Trust me, we don’t want a peso this action
Argentina teaches us money, real money that can pay for real things, cannot be ‘created’ out of thin air
Argentina raised interest rates to 60% last week, an attempt to shore up the peso. It will prove to be futile. Once the numbers get that far off the chart, you must concede that it’s not the right medicine for the disease.
The peso has already lost half of its value (against the dollar) this year, and the rout is probably not over yet. The latest slide was because of a plea for a faster than planned draw-down of the $50bn IMF bailout ($15bn has already been accessed, $35bn still to follow).
Far from assuring the markets, the request has created even more panic. I would have thought that the outcome of that outcry would be obvious.

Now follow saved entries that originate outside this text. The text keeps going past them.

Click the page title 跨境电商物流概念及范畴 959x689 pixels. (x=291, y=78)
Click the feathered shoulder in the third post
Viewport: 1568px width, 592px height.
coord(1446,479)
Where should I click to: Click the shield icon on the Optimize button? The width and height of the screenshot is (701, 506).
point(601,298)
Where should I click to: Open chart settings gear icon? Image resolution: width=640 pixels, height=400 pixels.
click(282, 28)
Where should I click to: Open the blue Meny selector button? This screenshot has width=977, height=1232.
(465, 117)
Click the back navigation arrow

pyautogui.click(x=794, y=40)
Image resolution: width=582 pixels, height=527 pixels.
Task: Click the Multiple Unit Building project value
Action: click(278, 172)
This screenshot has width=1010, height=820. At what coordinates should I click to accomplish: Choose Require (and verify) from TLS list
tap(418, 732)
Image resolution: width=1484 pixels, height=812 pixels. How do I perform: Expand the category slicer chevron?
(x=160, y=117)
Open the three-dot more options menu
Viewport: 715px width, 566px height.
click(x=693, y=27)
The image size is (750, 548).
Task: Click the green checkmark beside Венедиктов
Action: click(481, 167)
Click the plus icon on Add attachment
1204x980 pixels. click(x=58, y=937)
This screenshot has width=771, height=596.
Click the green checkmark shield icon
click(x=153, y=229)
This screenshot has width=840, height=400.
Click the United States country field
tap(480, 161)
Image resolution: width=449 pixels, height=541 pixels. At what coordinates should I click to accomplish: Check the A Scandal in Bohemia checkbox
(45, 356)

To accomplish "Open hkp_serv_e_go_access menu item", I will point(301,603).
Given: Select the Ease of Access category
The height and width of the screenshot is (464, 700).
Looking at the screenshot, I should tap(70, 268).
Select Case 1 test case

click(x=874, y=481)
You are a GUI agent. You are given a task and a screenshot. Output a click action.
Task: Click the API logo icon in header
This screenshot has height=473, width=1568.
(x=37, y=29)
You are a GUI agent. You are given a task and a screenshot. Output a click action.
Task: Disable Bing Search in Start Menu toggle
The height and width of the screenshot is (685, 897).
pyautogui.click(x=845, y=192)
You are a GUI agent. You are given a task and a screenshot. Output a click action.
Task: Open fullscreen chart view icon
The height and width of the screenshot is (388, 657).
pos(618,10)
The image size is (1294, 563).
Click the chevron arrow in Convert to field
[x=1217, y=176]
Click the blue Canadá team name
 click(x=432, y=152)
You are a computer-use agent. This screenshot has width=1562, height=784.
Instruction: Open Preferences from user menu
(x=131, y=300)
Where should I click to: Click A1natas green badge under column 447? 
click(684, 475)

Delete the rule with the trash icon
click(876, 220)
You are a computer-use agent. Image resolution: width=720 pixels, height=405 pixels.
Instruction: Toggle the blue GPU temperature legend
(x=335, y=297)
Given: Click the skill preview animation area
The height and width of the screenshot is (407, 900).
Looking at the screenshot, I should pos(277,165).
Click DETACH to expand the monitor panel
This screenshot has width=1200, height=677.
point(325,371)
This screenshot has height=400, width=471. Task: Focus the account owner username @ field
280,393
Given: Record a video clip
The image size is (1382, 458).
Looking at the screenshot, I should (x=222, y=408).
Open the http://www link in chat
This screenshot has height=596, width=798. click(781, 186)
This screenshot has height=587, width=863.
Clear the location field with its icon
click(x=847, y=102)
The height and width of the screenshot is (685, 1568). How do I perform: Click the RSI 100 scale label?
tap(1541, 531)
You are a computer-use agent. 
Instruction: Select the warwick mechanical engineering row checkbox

If the patient shouts out to the nurses’ station that he’d like more medicine before the next dose is scheduled, it is abundantly clear that he’s worse off, not better. Either that, or the prescribed dosage was not right in the first place. I suspect that, in the case of Argentina and any such parallel situations, it’s a bit of both.Interest rates at 60% have an astonishing effect on indebtedness. If you borrow money at 60% for five years and you are not able to service the interest, the amount you owe at the end will be more than 10 times the original amount borrowed – whereas at 10% it would “only” be a little more than 1.5 times.
The real issue, though, is not just the effect of compound interest. It is practically impossible to find any asset that can yield the kind of return required to service and repay the debt. This was the scourge of the microlending industry, which served only to provide an illusion of short-term remedy, but ultimately further entrenched the poverty of the desperate borrowers.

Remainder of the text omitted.